La norma añade otras condiciones. La modificación no debe ampliar la superficie afectada ni alterar las infraestructuras de media o alta tensión inicialmente autorizadas. Además, debe resultar compatible con la evaluación ambiental previa, cuando esta exista.
Aquí surge la duda central. La secuencia pública muestra una solicitud sometida a información pública en 2021. Sin embargo, la autorización que hemos localizado fue concedida en abril de 2024 para la planta reducida y el BESS conjuntamente.
No hemos encontrado una autorización administrativa anterior para la configuración inicial. Tampoco sabemos si la planta se encontraba jurídicamente «en ejecución» cuando se incorporó el almacenamiento.
Tal vez esa autorización exista y no haya aparecido en la búsqueda. También puede existir una resolución que declare la modificación sustancial no relevante. En ese caso, la Administración debería publicarla o identificarla con claridad.

Más cifras que tampoco encajan
La documentación del IDAE incorpora otra pieza. En la convocatoria HIALMAC, el almacenamiento asociado a Icor II aparece como una batería de ion-litio de 4,60 MW y 9,22 MWh.
La solicitud terminó sin ayuda por renuncia del promotor. Aun así, el documento ofrece una potencia y una capacidad concretas. Esas cifras describen una batería con una duración cercana a dos horas.
Ahora tenemos tres descripciones públicas:
- El decreto y la autorización canaria hablan de 9,585 MWh.
- El expediente del IDAE recoge 4,60 MW y 9,22 MWh.
- La nota autonómica de 2026 reduce la capacidad a 8 MWh y la suma incorrectamente a los 8 MW fotovoltaicos.
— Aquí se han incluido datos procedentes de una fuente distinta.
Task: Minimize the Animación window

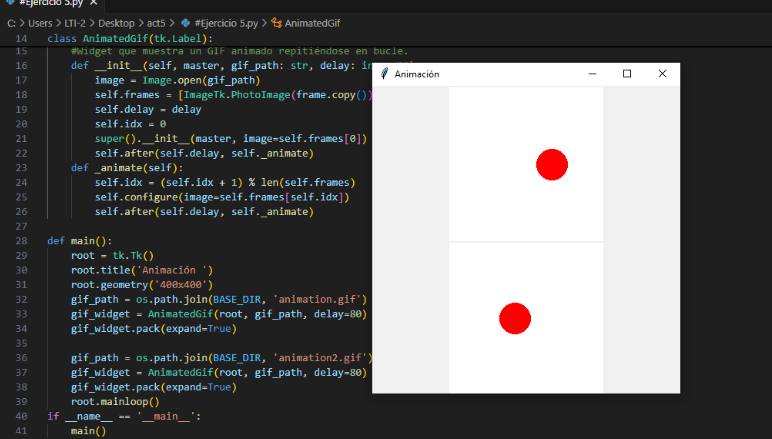Action: click(593, 74)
Estas diferencias podrían responder a capacidad bruta, capacidad útil o modificaciones durante la ejecución. También pueden existir redondeos. Sin embargo, ninguna fuente consultada ofrece una explicación completa.
El proyecto Icor II necesita una ficha técnica definitiva. Debe incluir la potencia de carga y descarga, la capacidad bruta y útil, la duración, el rendimiento y el límite conjunto de evacuación.
Transparencia para reforzar la transición energética
Canarias necesita almacenamiento. Las baterías pueden reducir vertidos, desplazar energía renovable y aportar flexibilidad a nuestros sistemas eléctricos insulares.
Defender su necesidad no obliga a aceptar una tramitación poco transparente ni una comunicación imprecisa. Al contrario, la transición energética será más sólida cuanto más comprensibles y verificables sean sus proyectos.
En este caso, la Administración debería aclarar cuatro cuestiones:
- Qué modificación transformó la planta publicada en 2021 en la instalación autorizada en 2024.
- Si existió una nueva información pública o por qué no se consideró necesaria.
- Qué autorización previa permitió aplicar, en su caso, el procedimiento simplificado.
- Cuáles son las características finales del BESS realmente construido.
No pedimos frenar la instalación. Pedimos conocer con precisión cómo se autorizó y qué se ha instalado.
El proyecto Icor II puede ser útil para el sistema eléctrico de Tenerife. Precisamente por eso, no debería quedar rodeado de cifras contradictorias y dudas procedimentales evitables.
La transición energética exige rapidez, pero también rigor democrático. Cuando una instalación cambia de forma relevante, la ciudadanía merece saber qué cambió, por qué cambió y qué trámite permitió hacerlo.